* [Your objective]: Write out the items from the line containing "At what (x,y)" to the line containing "Looking at the", both included, reproducing them verbatim.

* [Dataset records]:
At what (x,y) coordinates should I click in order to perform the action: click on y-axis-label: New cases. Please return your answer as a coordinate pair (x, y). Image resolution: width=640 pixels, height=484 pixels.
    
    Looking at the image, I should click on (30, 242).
==
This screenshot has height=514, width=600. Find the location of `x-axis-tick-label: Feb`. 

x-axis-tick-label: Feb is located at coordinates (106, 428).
---
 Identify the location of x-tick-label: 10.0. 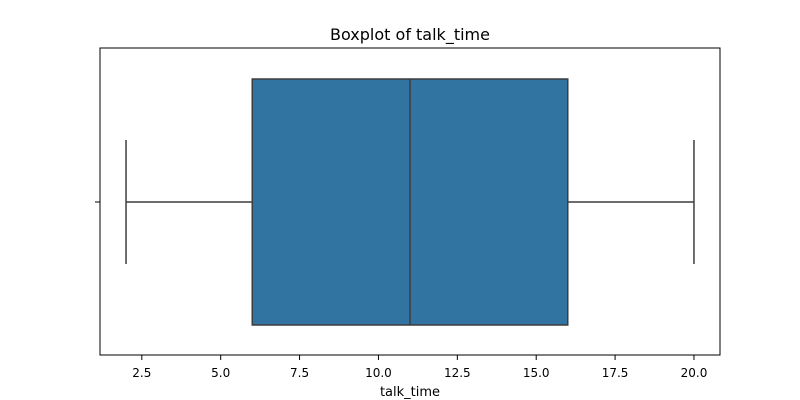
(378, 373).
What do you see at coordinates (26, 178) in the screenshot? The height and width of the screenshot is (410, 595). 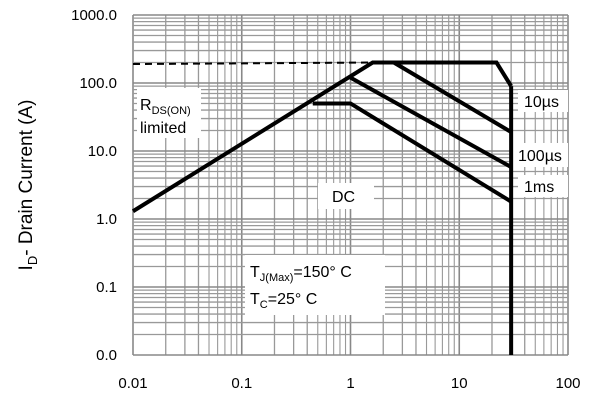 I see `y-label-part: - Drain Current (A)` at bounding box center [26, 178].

* [Task output]:
At what (x,y) coordinates should I click in order to perform the action: click on y-axis-label: New cases. Please return your answer as a coordinate pair (x, y). Image resolution: width=640 pixels, height=484 pixels.
    
    Looking at the image, I should click on (30, 242).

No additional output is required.